Hence an advanced version of backfilling technology is required to overcome all the demerits of hydraulic backfilling. One form of cemented backfilling used in underground mines is paste backfilling. The mine paste backfill is prepared by suitably mixing mill tailings or other solid waste with a specific amount of binder (OPC, OPC-fly ash, OPC-slag, OPC-lime, etc.). The paste backfill composed of an optimum water proportion so that it is flowable. As compared to other backfilling techniques, paste backfilling consists of a higher solid concentration (70–80 wt%). Potvin et al. (2005) defined “paste as a mixture of material, which akin to toothpaste, comprising 75% to 85% solid by weight and 1 wt% to 12 wt% binder, containing at least 15 wt% solid fraction less than 20 µm, when poured into voids the backfill does not bleed water, does not settle in the pipeline, and has a slump less than 250 mm”. Paste backfilling is widely applied throughout the globe because of its techno-economic advantages and higher volume of industrial waste utilisation as compared to other backfilling techniques.

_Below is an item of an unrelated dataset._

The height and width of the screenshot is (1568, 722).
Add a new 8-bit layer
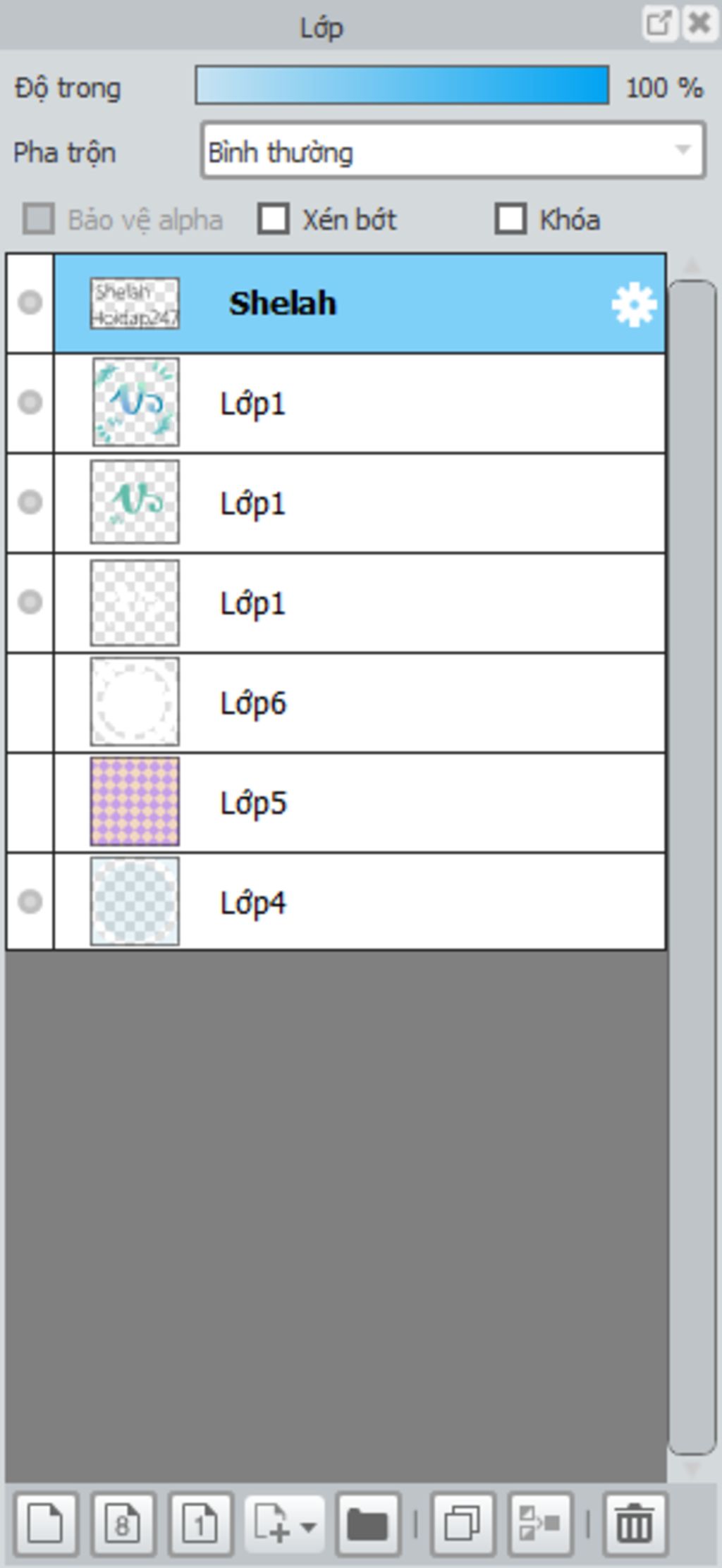122,1524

Paste backfilling is being practiced in different countries worldwide after its inception in 1957 by Falconbridge Nickel Mines Ltd. at the Hardy mine in Sudbury, Canada and Bad Grund Mine in Germany in the late 1970s (Tariq and Yanful, 2013). The application of mine paste backfill was later followed by the USA, South Africa, China, and Australia. India witnessed its first paste fill plant in 2015 in Sindesar Khurd (SK) Mine of Hindusthan Zinc Limited (HZL), Rajasthan. The success of paste backfill technology is witnessed in the form of increased demand over the last 40 years. In India, presently, there are four operating mines adopting paste backfill technology in Rajasthan state of Hindustan Zinc Limited (HZL). Whereas globally, more than 100 underground metalliferous mines use paste backfill technology. There is ample scope of applying paste backfilling in many underground mines in India (Behera et al. 2022).

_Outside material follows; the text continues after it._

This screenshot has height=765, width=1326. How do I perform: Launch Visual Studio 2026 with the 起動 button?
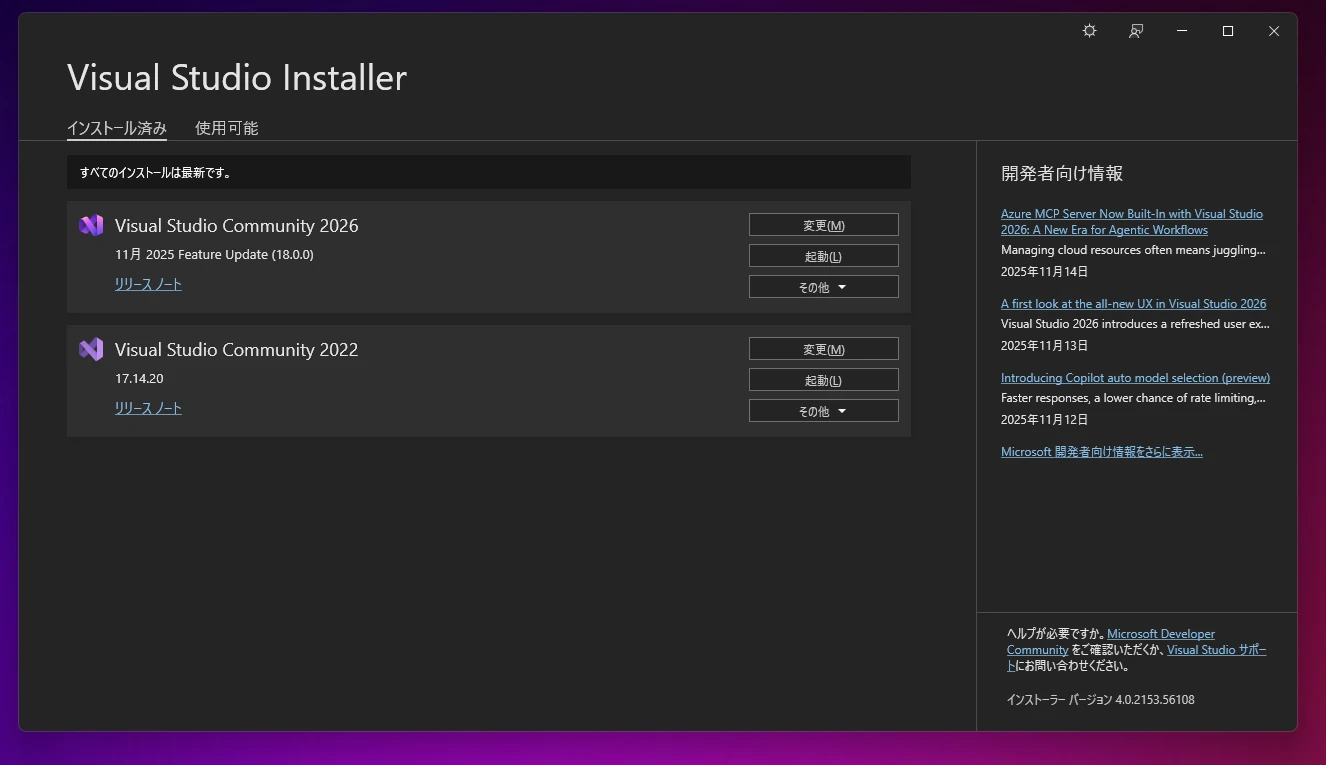tap(823, 255)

Considering the material availability in Sukinda region for paste backfilling, few of the probable paste backfill materials are; chromite tailings, processed overburden and waste rock and fly ash. If these materials can be augmented in such manner that optimum pastes fill is prepared which have sufficient strength and at the same it is economically viable. Considering the increased demand of production from underground, high filling rate and engineered backfill material is the need of the hour.

6 Conclusions

This article highlighted about various lab based studies conducted for utilising sand and bottom ash as a backfill material for a hard rock mine. The key findings of this study are summarised below.

  • Sand being the traditional backfill material and possess all favourable properties for a backfill material.

  • With scarcity of sand bottom ash can be an alternate backfill material that can replace sand completely for underground stope filling. Bottom ash possesses both favourable drainage and geotechnical properties. Further, bottom possesses better strength development as compared to sand based backfill.

  • Overburden use as cemented hydraulic backfill material possesses couple of challenges in terms of strength development and drainage characteristics. Hence, it is essential to search for alternate backfilling methodology so that huge volume of overburden can be used.

  • The probable future backfill materials could be chromite tailings, ferro chrome slag and overburden. The field application of these materials is yet to be done.

  • Considering the drawbacks of cemented hydraulic filling, paste filling is a far better option; hence, the future of underground backfilling looks forward to implement paste filling in many future underground mines in Sukinda as well as throughout India.

7 Data Availability Statement

The datasets generated during and/or analysed during the current study are available from the corresponding author on reasonable request.